Tag Archives: Jack Staddon

MATES

★★★★

Hen and Chickens Theatre

MATES

Hen and Chickens Theatre

★★★★

“playful, delightfully bonkers yet intelligently conceived”

Mates – ‘sounds like something you’d put on at a pub’ complains one of the budding actors early on in this exuberant and often hilarious metatheatrical comedy; and indeed, it is. Or rather, a highly reputable theatre above a pub in Islington. Billed as ‘a play by four mates about four mates trying to make a play about four mates,’ Mates is an all-male four-hander which explores shifting friendship dynamics, male competitiveness and innate vulnerability; the boisterous yet fragile male ego is on full display here. So too is a zany, creative chaos engendered by the unenviable task of having to produce a play with no script, director or venue booked.

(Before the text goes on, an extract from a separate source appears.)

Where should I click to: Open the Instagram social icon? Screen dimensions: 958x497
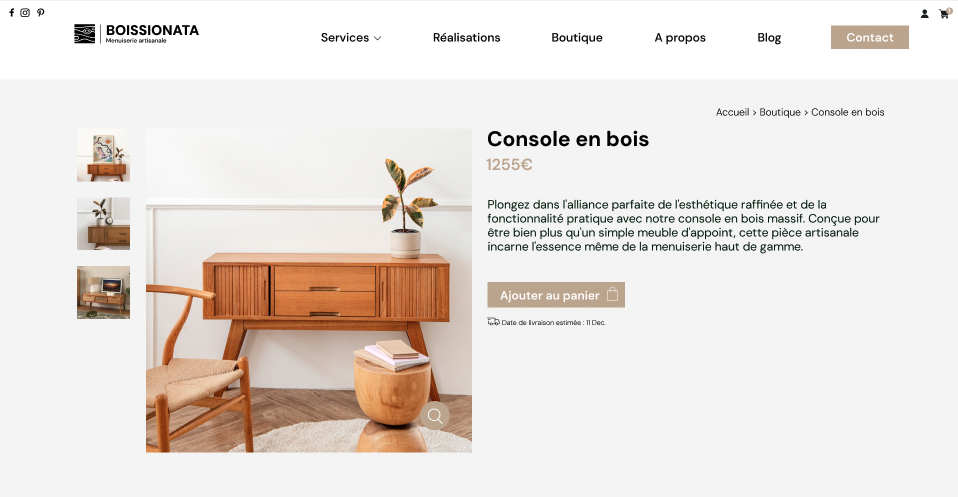pos(25,12)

The four actor friends get together after years apart to devise a piece of theatre which has apparent funding from a mysterious backer referred to as ‘The Prince.’ Contracts have been signed with a £999,999 liability clause. This raises the stakes of the drama, and we see how the characters react under pressure and the cracks that begin to appear in their friendship. Ciaran Duce (Luke) Joseph Ollman (Max) Jack Staddon (Cosmo) and Kieran Urquhart (JJ) demonstrate great comic timing, physical stage presence and are to be commended for their boundless laddish energy and evident confidence and joy in working as an ensemble.

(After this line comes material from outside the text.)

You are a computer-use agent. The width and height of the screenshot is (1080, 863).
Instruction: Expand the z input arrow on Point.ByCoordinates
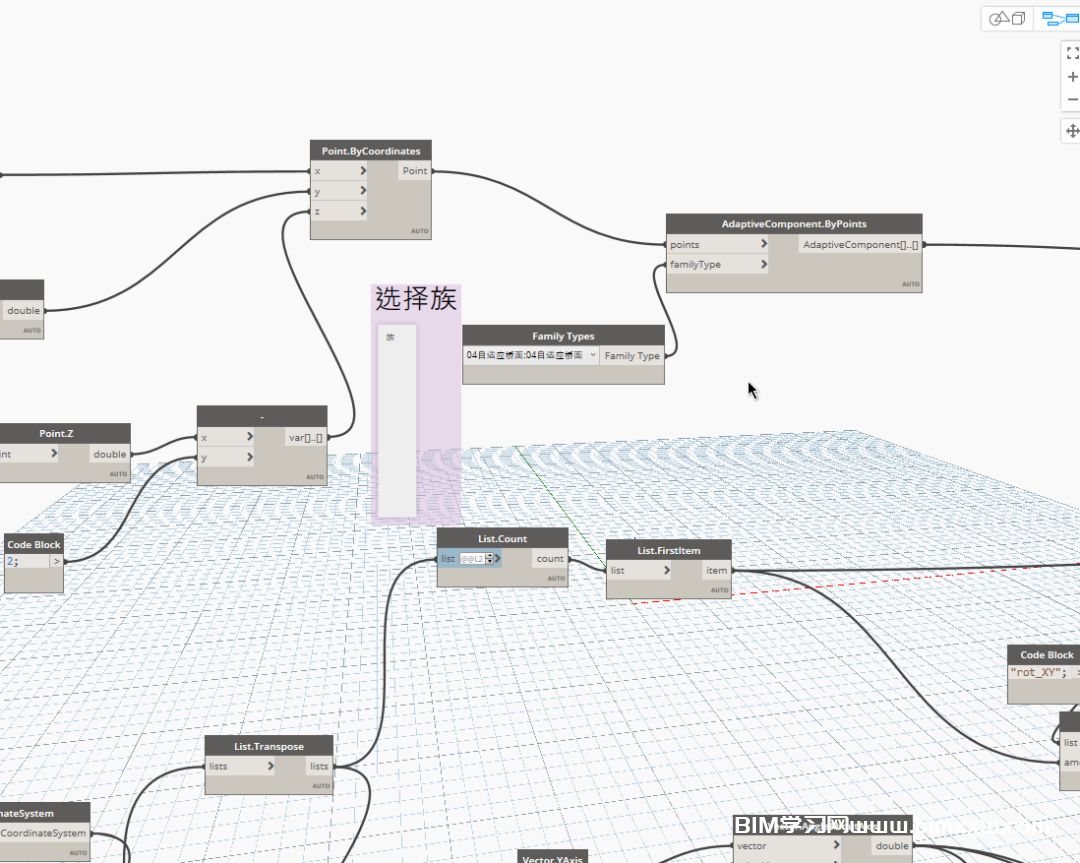click(x=364, y=211)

The director, Will Merick, and movement director, Emily Orme, are to be congratulated for creating dynamic and engaging fast-paced scenes and for the strong element of physical theatre in the piece. Contact improvisation, the ability to instantly recreate very different locations on stage through physical movement and a brilliantly conceived and hilarious dance routine raise it to the next level. Nick Coppell, the technical engineer, also helps to enhance the innate theatricality of the piece and atmosphere through timely music, and a variety of different sound and lighting cues.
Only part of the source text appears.